Detalhes da Missão Orbital
Este voo se diferenciará dos testes anteriores, pois, se tudo correr conforme o planejado, o Ship completará seis voltas ao redor do planeta, mantendo-se a uma altitude aproximada de 275 quilômetros. Após esse percurso, a nave executará uma manobra de retorno e deverá cair no Oceano Pacífico, situado a oeste do Chile, cerca de dez horas após a decolagem.
Em contraste, nos testes suborbitais passados, o Ship ficava no ar por cerca de 65 minutos, sem completar uma volta terrestre, antes de cair no Oceano Índico, perto da costa da Austrália Ocidental.
Apesar da ambição da missão, ela não incluirá a captura do estágio superior utilizando os braços mecânicos instalados na torre de lançamento da Starbase, nem tentará capturar o propulsor Super Heavy. Segundo informações do TechCrunch, Elon Musk desistiu de planos anteriores de capturar o Ship neste voo, pois uma possível explosão representaria um retrocesso muito significativo para o desenvolvimento do veículo neste momento.
O Super Heavy deve realizar um pouso no Golfo do México aproximadamente sete minutos após a ignição, seguindo um padrão já empregado em voos anteriores. A empresa implementou alterações tanto no hardware quanto no software do propulsor para corrigir falhas notadas no teste anterior. No 13º teste, realizado em julho, o Super Heavy enfrentou dificuldades para religar seus motores após a separação do estágio superior.
Adicionalmente, a SpaceX modificou o escudo térmico da Starship com base nas lições aprendidas ao analisar o estágio superior recuperado após o 13º voo. Naquela ocasião, o Ship realizou um voo considerado bem-sucedido até a simulação de pouso no Oceano Índico; o estágio superior caiu na água sem explodir, possibilitando sua recuperação e transporte de volta para o Texas para inspeção.
Importância Estratégica do Voo
A tentativa de atingir a órbita é fundamental para os objetivos da SpaceX de converter a Starship em um veículo de lançamento de alta frequência e totalmente reutilizável. A companhia já investiu bilhões de dólares no programa e planeja, futuramente, substituir os foguetes Falcon 9 e Falcon Heavy pela Starship, o que deve ocorrer quando o novo veículo puder operar de maneira confiável várias vezes por semana, segundo Musk.
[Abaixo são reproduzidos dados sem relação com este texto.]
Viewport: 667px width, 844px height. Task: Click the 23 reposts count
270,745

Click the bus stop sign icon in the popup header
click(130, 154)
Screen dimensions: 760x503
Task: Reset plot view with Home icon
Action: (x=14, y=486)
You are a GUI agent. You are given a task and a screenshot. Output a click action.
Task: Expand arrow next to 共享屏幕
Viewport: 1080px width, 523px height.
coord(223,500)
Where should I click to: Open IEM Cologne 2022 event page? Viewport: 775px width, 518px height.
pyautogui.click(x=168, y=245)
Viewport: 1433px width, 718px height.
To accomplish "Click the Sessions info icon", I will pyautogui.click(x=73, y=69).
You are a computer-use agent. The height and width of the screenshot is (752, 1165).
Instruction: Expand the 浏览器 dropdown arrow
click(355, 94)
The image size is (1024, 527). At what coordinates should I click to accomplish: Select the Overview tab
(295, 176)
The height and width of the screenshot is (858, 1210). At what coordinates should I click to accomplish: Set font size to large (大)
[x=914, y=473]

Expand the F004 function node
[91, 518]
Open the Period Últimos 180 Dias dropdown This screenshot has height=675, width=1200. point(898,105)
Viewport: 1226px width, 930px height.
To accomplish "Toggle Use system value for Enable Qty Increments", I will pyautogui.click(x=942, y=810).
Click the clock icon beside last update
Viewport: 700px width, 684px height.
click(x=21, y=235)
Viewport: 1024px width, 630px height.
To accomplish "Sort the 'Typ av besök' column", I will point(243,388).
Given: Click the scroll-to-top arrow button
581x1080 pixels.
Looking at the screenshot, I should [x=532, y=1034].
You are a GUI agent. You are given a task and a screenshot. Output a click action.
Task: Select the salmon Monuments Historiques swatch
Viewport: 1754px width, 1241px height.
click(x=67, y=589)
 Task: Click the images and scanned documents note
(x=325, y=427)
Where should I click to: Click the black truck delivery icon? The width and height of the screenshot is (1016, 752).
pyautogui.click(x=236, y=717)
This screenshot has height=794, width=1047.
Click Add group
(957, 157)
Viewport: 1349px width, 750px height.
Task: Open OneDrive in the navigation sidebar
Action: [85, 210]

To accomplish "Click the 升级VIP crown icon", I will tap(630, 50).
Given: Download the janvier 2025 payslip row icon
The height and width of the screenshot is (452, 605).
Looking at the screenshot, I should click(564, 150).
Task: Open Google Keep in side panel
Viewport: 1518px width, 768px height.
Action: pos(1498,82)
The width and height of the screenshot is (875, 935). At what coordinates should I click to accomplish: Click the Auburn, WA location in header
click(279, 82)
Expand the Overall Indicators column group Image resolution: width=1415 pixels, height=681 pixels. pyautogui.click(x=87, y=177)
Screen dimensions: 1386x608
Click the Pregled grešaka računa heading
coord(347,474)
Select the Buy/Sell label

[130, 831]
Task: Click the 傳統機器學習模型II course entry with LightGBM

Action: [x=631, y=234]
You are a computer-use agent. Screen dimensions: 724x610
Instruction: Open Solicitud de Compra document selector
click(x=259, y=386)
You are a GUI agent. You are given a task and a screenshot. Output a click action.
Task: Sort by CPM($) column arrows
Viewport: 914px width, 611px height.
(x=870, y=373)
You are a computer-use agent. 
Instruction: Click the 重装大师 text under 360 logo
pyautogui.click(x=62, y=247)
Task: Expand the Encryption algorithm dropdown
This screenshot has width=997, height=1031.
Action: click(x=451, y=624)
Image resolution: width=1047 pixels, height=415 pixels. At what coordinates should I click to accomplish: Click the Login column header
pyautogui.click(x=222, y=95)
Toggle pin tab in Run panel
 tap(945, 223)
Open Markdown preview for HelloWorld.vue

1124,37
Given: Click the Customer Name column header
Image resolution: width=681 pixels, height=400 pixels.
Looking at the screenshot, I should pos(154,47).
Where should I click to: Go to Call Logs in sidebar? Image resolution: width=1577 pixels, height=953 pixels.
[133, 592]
Contudo, para atingir essa meta, a Starship precisa não só alcançar a órbita, mas também retornar à Terra e ser reutilizada rapidamente. O décimo quarto voo servirá apenas para testar a primeira parte desse processo. Outras fases cruciais serão reservadas para voos subsequentes, como a captura do Ship pela torre e o reabastecimento da nave em órbita, capacidade essencial para futuras viagens a destinos como a Lua e Marte.